Could you copy the Spark setup notebook word for word, starting at the words "spark = (SparkSession.builder" and stopping after "spark.sparkContext.setLogLevel('WARN')"?

* EXTRACT TO READ
*** Begin section ***

Mounting Google drive for a permanent venv

In [None]:
from google.colab import drive
drive.mount('/content/drive')

Retrieving Java, Spark, and `findspark` in Python

In [None]:
!wget -q http://archive.apache.org/dist/spark/spark-3.1.1/spark-3.1.1-bin-hadoop3.2.tgz
!tar xf spark-3.1.1-bin-hadoop3.2.tgz

In [None]:
!pip install -q findspark

In [None]:
# spark setup
import os
os.environ["JAVA_HOME"] = "/usr/lib/jvm/java-11-openjdk-amd64"
os.environ["SPARK_HOME"] = "/content/spark-3.1.1-bin-hadoop3.2"

In [None]:
# findspark helps locate the environment variables
import findspark
findspark.init()

In [None]:
# import spark modules
from pyspark.sql import SparkSession

spark = (SparkSession.builder
                     .appName("Analyzing an unknown article.")
                     .getOrCreate())


In [None]:
spark

In [None]:
spark.sparkContext

In [None]:
sc = spark.sparkContext
spark.sparkContext.setLogLevel('WARN')

In [None]:
# determine file path
dir_path = r'/content/drive/MyDrive/DATA_ENG300/'
file_path = dir_path + "sur.txt"

## Read

In [None]:
# documentation of read
spark.read??

In [None]:
# read file from spark
article = spark.read.text(file_path)  #

In [None]:
article

In [None]:
article.printSchema()

In [None]:
article.show()

In [None]:
# default show arguments
article.show(20, truncate=False)

In [None]:
article

In [None]:
# retrieving first rows of the article
article.printSchema()

In [None]:
# we can work with a dataframe by selecting the content
article.select(article.value)
article.show(10, truncate=False)

*** End section ***

(Stored items)
*** Begin section ***

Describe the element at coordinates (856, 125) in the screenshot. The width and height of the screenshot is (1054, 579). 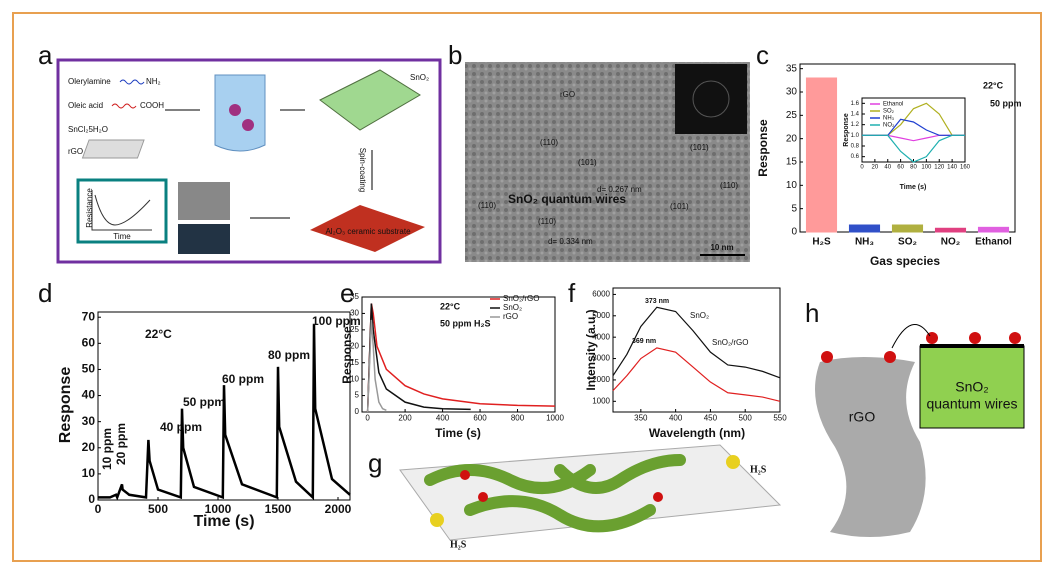
I see `y-tick-label: 1.2` at that location.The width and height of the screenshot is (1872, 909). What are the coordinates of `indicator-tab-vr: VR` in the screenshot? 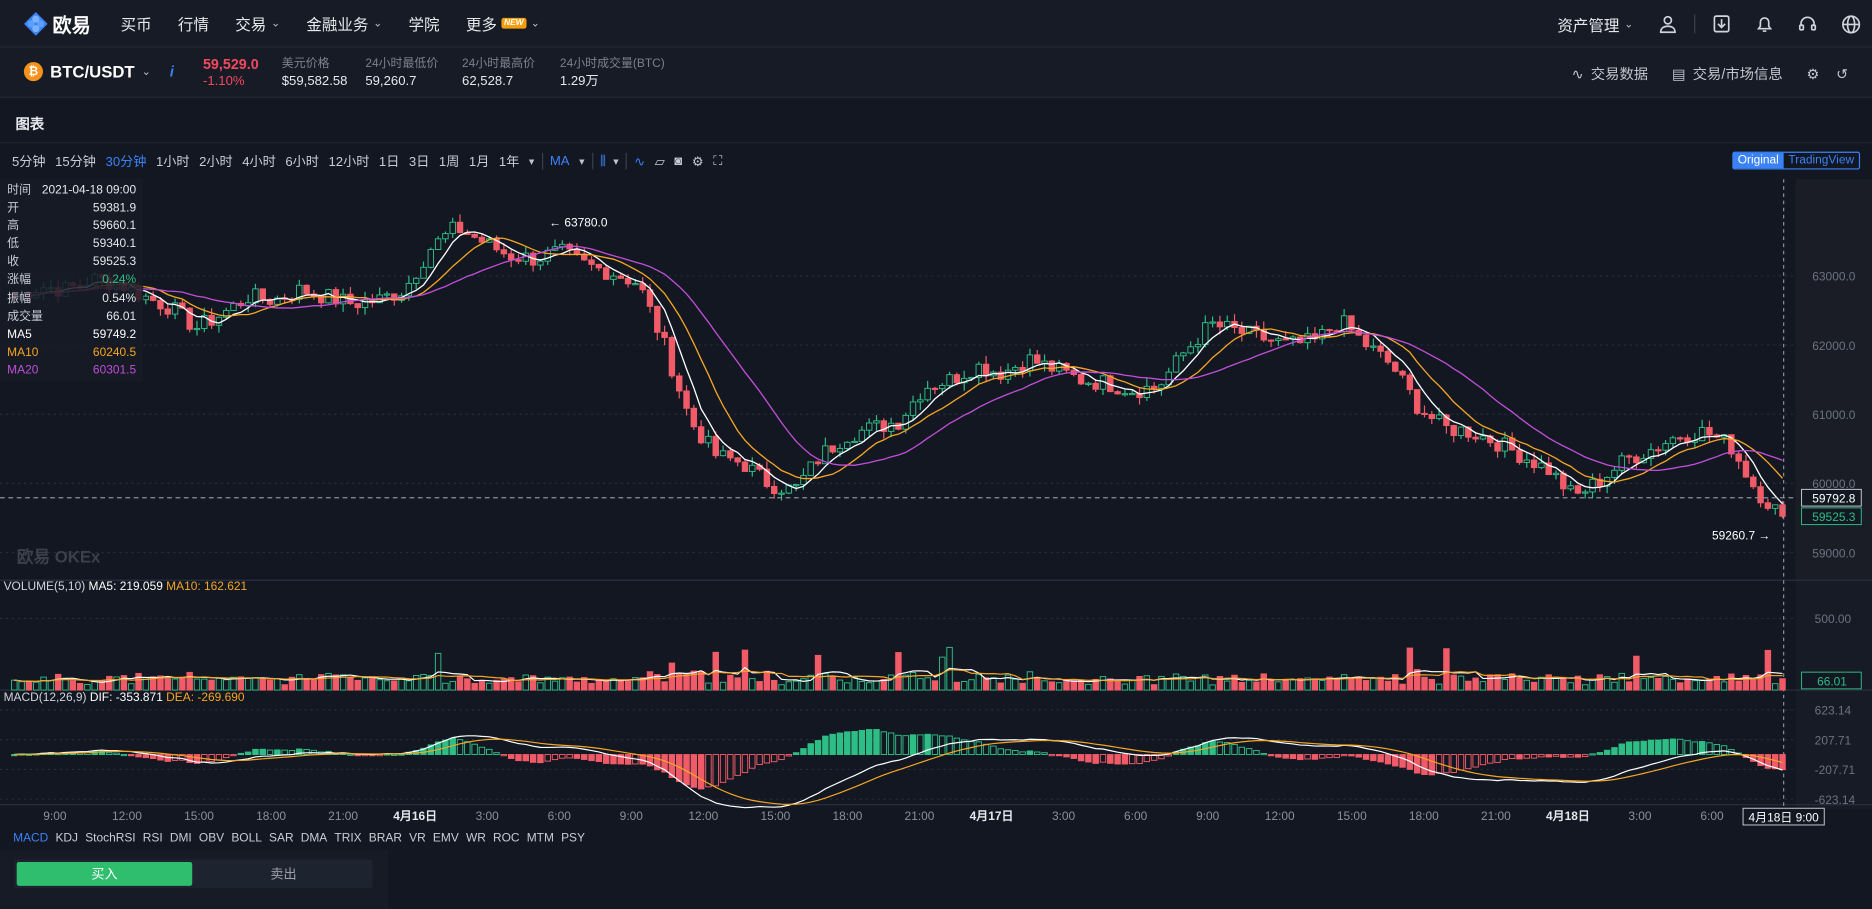 It's located at (418, 838).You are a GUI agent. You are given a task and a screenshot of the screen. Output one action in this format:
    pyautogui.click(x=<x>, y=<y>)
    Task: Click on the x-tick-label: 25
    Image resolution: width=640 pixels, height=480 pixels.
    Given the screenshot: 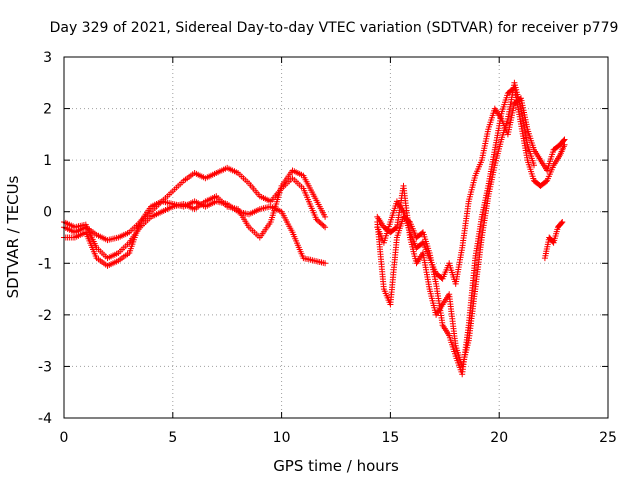 What is the action you would take?
    pyautogui.click(x=608, y=438)
    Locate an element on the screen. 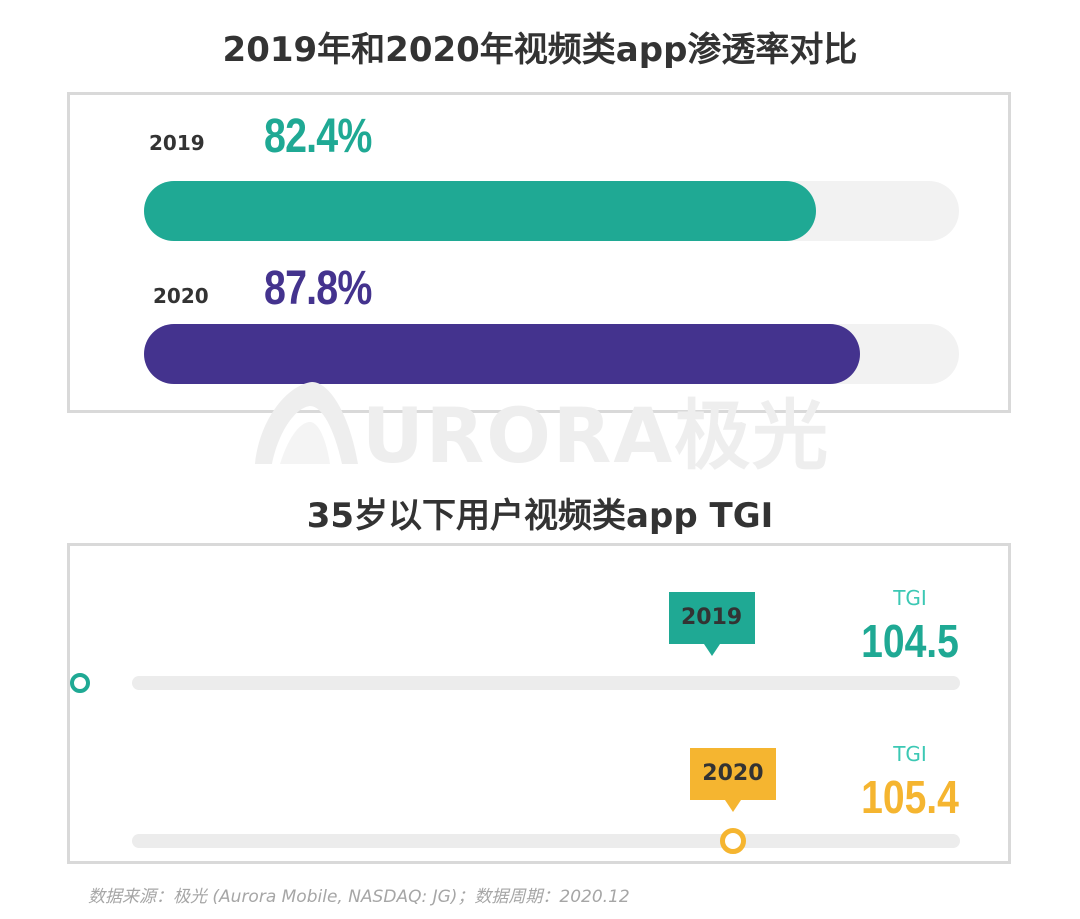 This screenshot has width=1080, height=919. tgi-caption-2020: TGI is located at coordinates (910, 754). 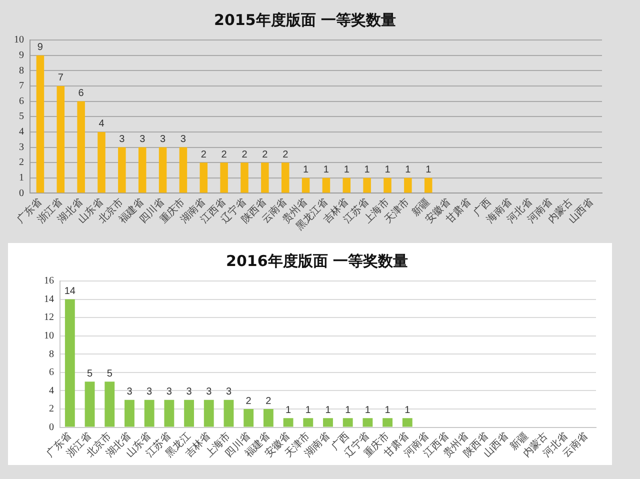 What do you see at coordinates (305, 20) in the screenshot?
I see `chart-title: 2015年度版面 一等奖数量` at bounding box center [305, 20].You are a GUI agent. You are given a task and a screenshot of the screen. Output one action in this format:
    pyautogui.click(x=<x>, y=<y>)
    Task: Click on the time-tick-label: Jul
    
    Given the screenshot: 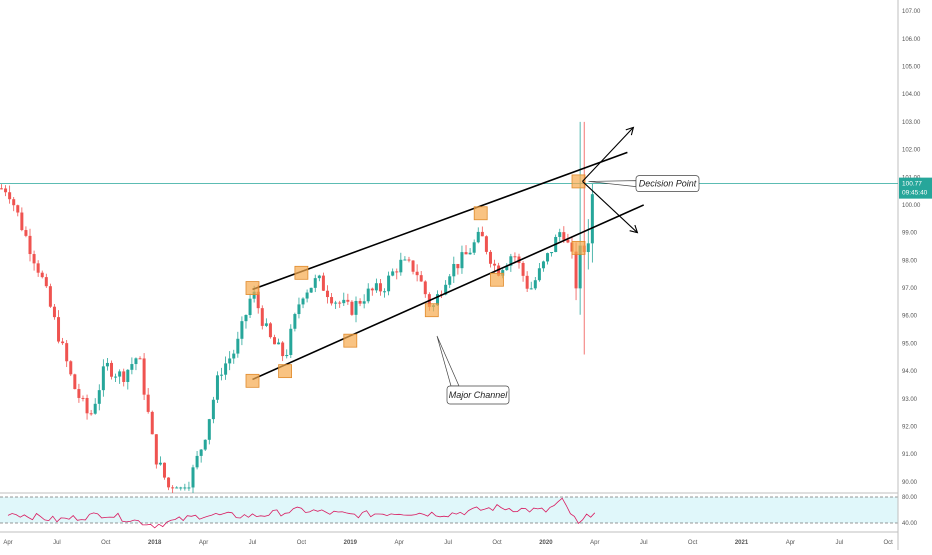 What is the action you would take?
    pyautogui.click(x=644, y=543)
    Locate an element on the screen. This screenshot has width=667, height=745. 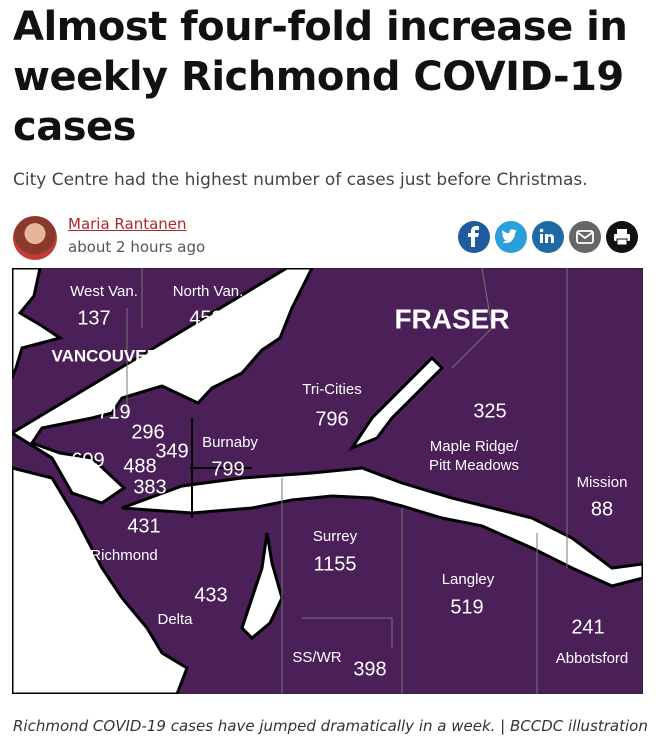
region-label: Mission is located at coordinates (602, 482).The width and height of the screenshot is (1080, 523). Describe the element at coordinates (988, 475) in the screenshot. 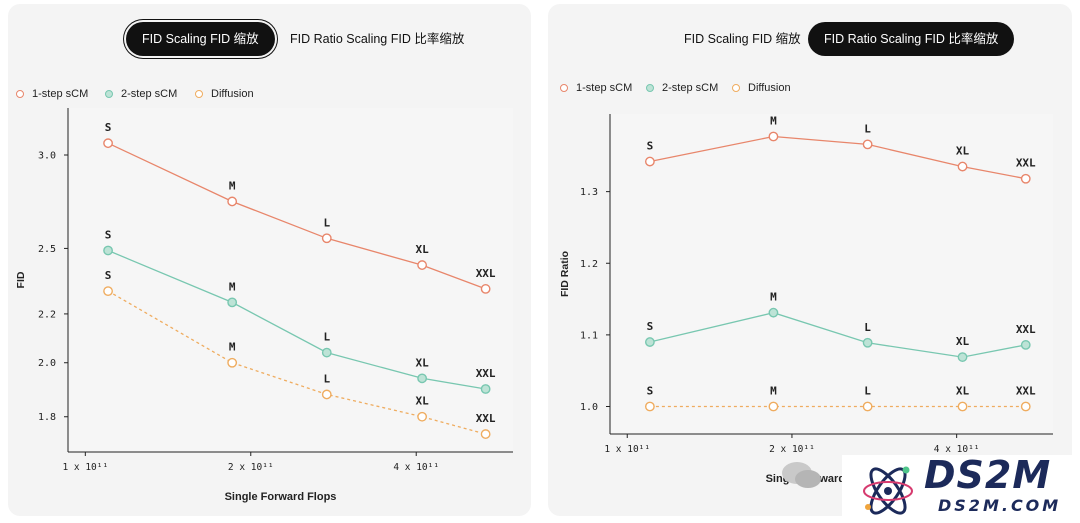

I see `watermark-title: DS2M` at that location.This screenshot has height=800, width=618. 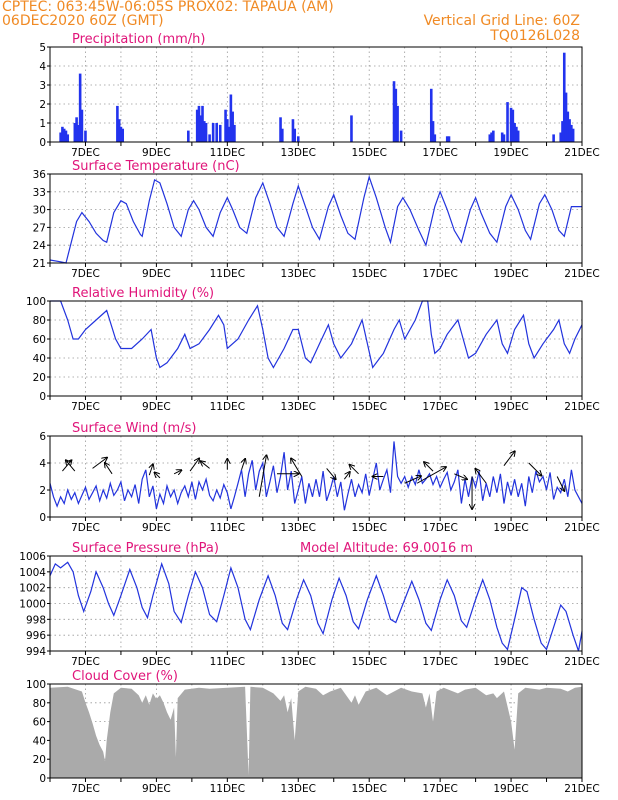 What do you see at coordinates (502, 21) in the screenshot?
I see `header-grid-note: Vertical Grid Line: 60Z` at bounding box center [502, 21].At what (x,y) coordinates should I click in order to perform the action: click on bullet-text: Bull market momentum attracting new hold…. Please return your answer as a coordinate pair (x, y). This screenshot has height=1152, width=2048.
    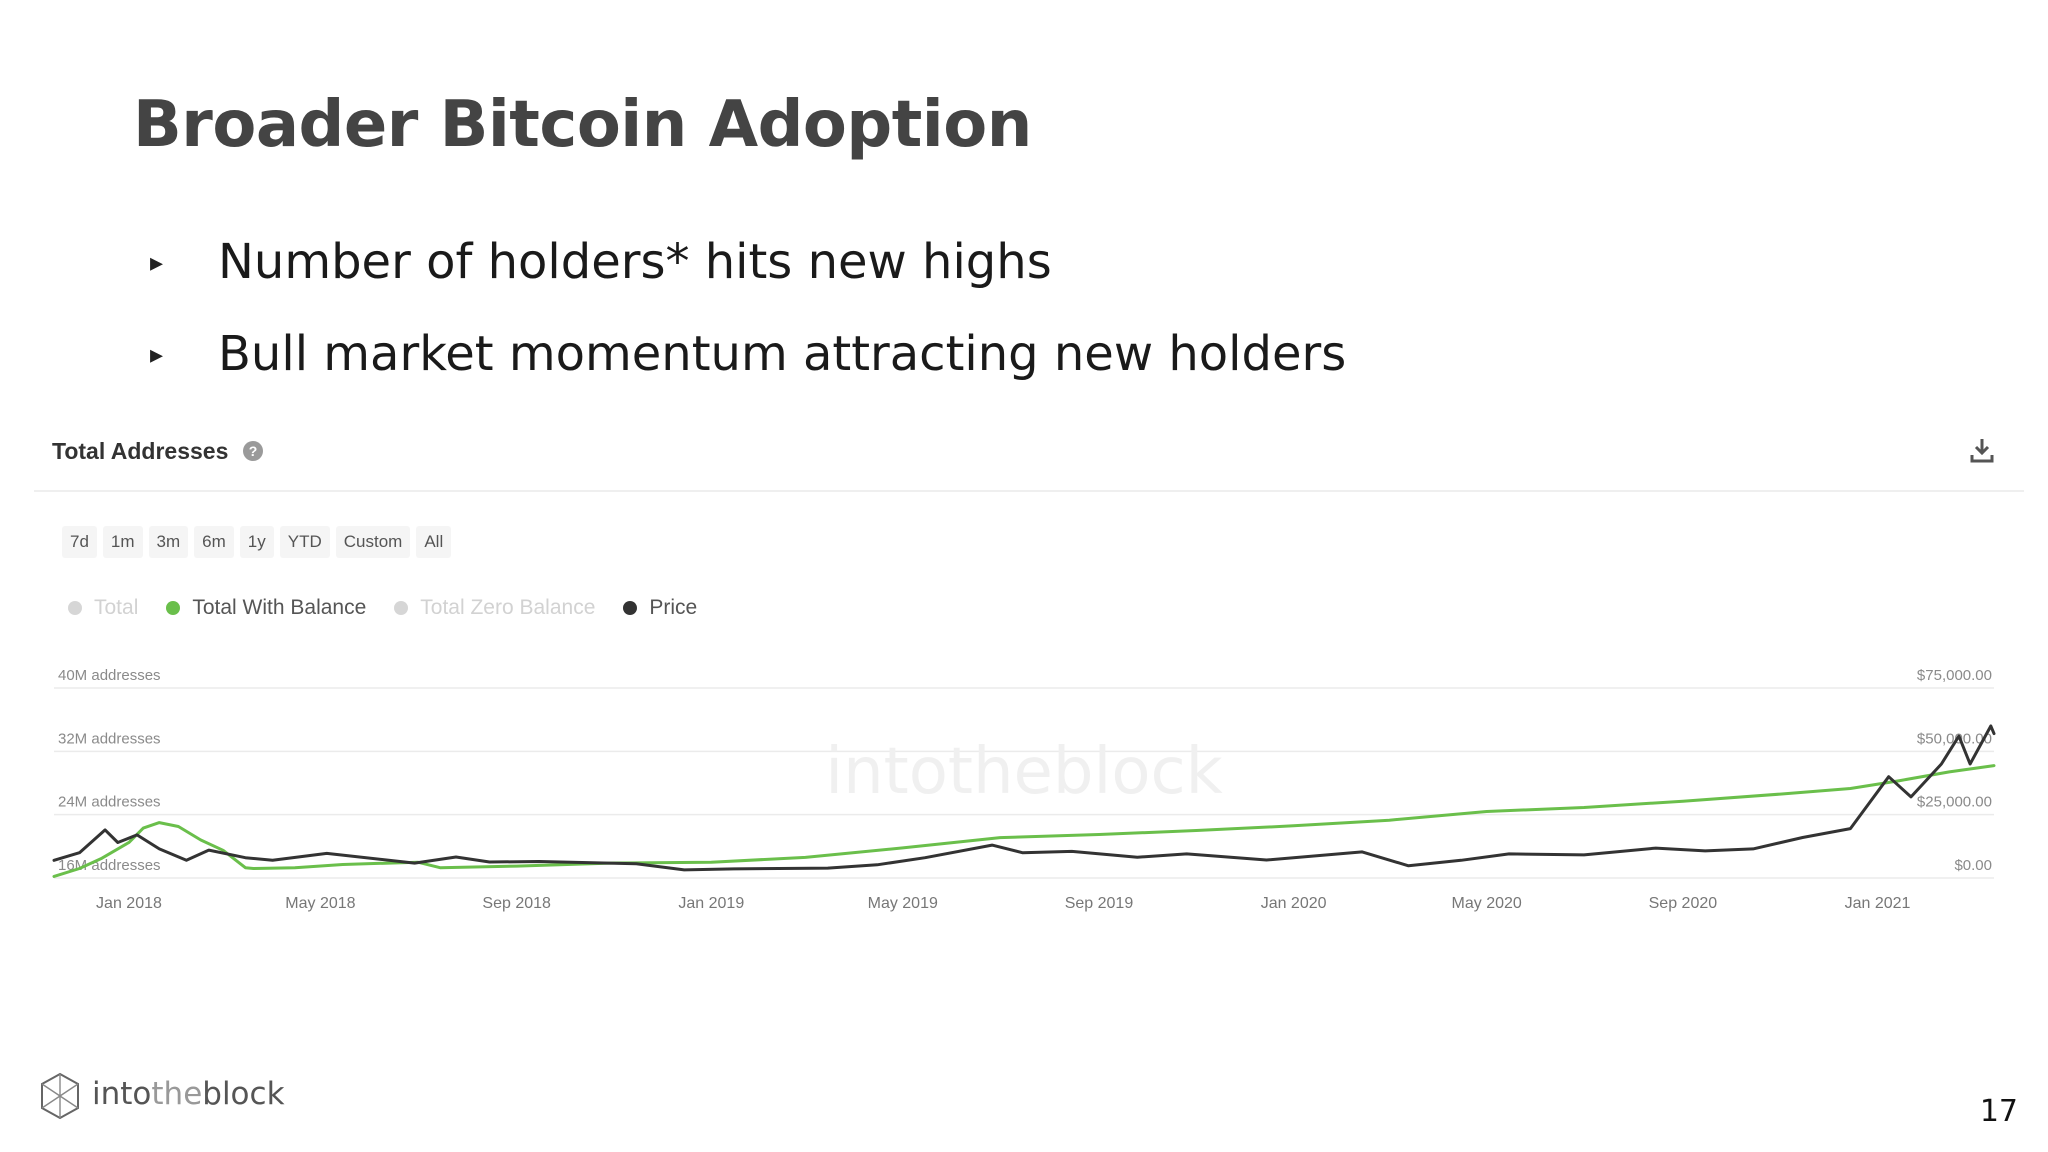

*** End section ***

* PROBLEM SOLUTION
spark = (SparkSession.builder
                     .appName("Analyzing an unknown article.")
                     .getOrCreate())


In [None]:
spark

In [None]:
spark.sparkContext

In [None]:
sc = spark.sparkContext
spark.sparkContext.setLogLevel('WARN')